There was no difference in leaf necrosis and visual scores among the growth stages within the accessions (Table 2), and no difference was also recognized between 1X and 2X doses within the growth stages for leaf necrosis and visual scores. This result means that any early stages can be used to screen tolerance and susceptible genotypes. However, the VC stage only shows two unifoliate leaves (Fehr et al. 1971), and sometimes, seeds could not produce normal unifoliate. Therefore, to observe enough symptoms from bentazone, using at least V1 stage soybeans is recommended.

Based on the dose-response and growth stage interaction results, it was concluded that 1X bentazone at V1 stage was enough to see proper symptoms for selection. To confirm this, a validation test was conducted (Table 4). Soybean accessions with known reactions to bentazone based on our previous screening with visual scoring were used (not published data). The visual scores ranged from 1.0 to 1.2 for the tolerant group, 2.9 to 3.7 for the moderate group, and 4.0 to 5.0 for the susceptible group. This was well-matched with our criteria; the accession with a visual score of < 2.0, 2.0-3.5, and > 3.5 was considered tolerant, moderately tolerant, and sensitive, respectively. Based on visual scores, leaf necrosis mostly showed lower values in the tolerant group than that in the moderately tolerant and susceptible groups. However, four accessions (Jungmo3009, Dagi, Heugmi, and Uram) in the moderately tolerant group did not show a difference with those in the tolerant group. For example, Jungmo3009 showed no difference with CMJ042, CMJ377, CMJ091, Namhae, and Socheong for leaf necrosis. This result suggested that it is desirable to use leaf necrosis and visual scores to determine the bentazone reactions in soybeans.

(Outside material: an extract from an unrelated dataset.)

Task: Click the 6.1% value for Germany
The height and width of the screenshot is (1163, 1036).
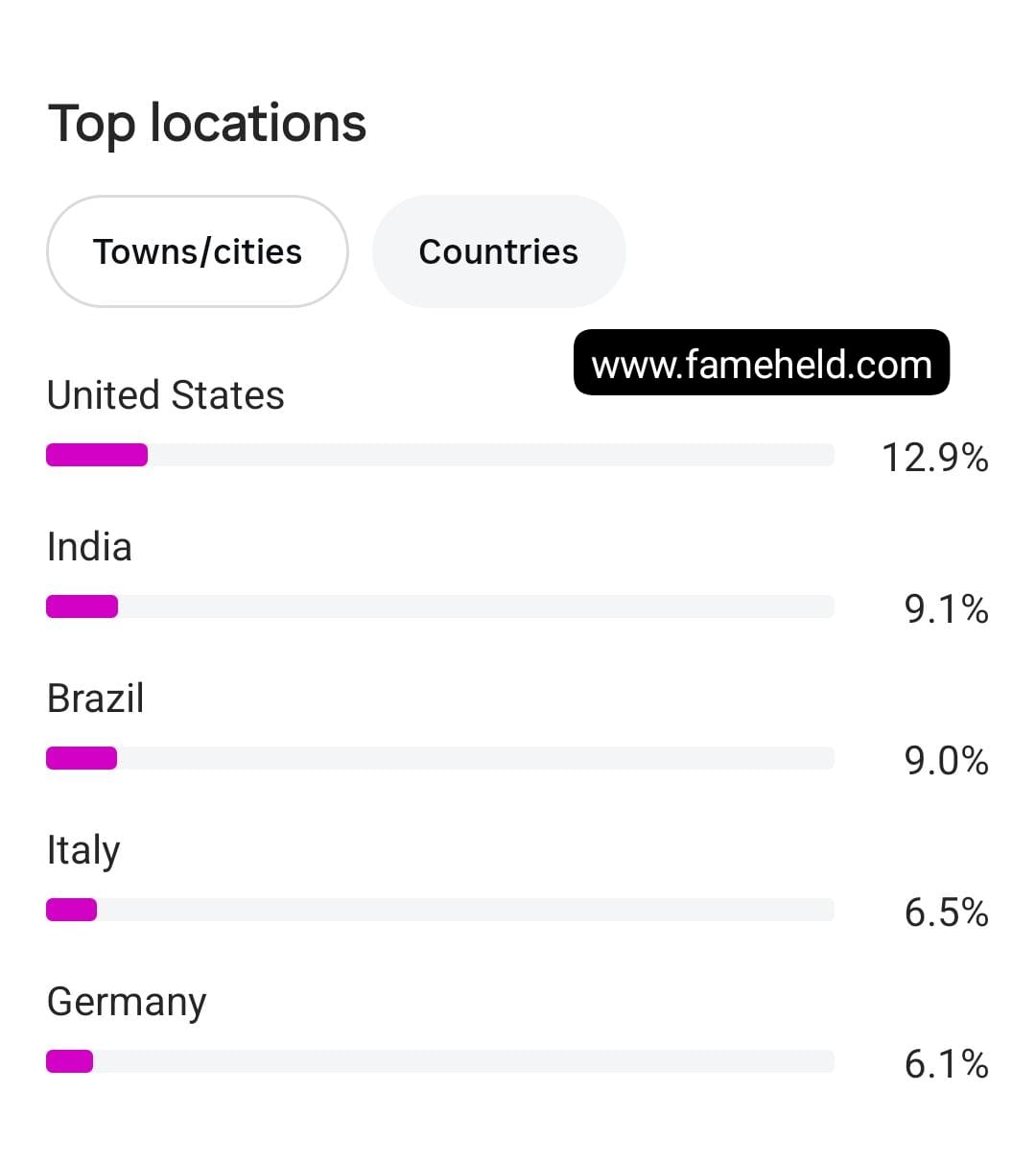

The leaf necrosis in tolerant accessions from experiment 1 varied between 2.4% and 3.5% (Table 1), which falls within the range (0.6%-4.3%) of tolerant accessions from our validation study (Table 4). However, the percent leaf necrosis of moderately tolerant and sensitive accessions ranges from 6.3% to 19.9% and 23.4% to 48.0%, respectively, which were higher than the necrosis in a preliminary study. These differences may be due to the differential responses of the different genotypes and environmental conditions in the two experiments. Compared to the preliminary stage test, there was a little high temperature and humidity during the validation study, especially from the days of bentazone treatment to visual scoring and leaf necrosis analysis. This may result in a slight rise in visual scores and plant height in all three groups of soybean accessions. Several previous studies also reported that herbicidal activity increases with increasing temperature and humidity (Wichert et al. 1992; Park et al. 2021). The biomass production of all three genotypes in the validation test was in the same range as that in the preliminary test.

In conclusion, the treatment with 1X bentazone at the V1 growth stage is suitable to screen soybean accessions for bentazone reaction. This result can be used to determine accessions and improve the efficiency of breeding and genetic studies for bentazone reactions.

This research was supported by Kyungpook National University Development Project Research Fund, 2018.